**THE PROBLEM**
Using the listing that follows, filter out every line lacking the string "computer" and return the rest.

DATA: Begin

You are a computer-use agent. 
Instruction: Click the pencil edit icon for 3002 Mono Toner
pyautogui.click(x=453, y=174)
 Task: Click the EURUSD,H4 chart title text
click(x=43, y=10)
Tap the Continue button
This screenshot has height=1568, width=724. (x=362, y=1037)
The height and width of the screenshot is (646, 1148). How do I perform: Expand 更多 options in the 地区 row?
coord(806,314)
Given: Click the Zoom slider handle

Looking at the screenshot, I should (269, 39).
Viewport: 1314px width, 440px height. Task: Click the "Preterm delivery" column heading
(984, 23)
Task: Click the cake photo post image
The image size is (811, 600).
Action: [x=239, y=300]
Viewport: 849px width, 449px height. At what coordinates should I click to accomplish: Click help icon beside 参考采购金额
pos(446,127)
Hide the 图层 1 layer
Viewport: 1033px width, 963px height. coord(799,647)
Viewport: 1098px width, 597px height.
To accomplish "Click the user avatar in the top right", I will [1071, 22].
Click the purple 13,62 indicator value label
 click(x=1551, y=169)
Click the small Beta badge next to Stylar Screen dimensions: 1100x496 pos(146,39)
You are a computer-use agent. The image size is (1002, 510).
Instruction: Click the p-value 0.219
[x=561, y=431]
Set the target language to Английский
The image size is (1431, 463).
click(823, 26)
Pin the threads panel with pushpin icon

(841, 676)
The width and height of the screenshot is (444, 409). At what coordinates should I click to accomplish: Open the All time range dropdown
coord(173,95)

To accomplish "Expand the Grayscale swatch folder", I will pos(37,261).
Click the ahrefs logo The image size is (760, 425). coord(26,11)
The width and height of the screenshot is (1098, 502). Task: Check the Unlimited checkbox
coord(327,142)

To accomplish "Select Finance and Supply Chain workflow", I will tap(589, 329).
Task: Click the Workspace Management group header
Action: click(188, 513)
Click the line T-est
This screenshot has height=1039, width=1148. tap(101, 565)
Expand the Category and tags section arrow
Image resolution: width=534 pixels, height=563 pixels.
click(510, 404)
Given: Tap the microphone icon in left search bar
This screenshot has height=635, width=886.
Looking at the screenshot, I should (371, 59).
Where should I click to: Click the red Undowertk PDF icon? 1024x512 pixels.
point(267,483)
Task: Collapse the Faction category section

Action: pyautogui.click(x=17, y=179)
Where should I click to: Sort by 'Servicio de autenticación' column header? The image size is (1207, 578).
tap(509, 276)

DATA: End

**YOUR SOLUTION**
You are a computer-use agent. 
You are a computer-use agent. The image size is (1002, 510).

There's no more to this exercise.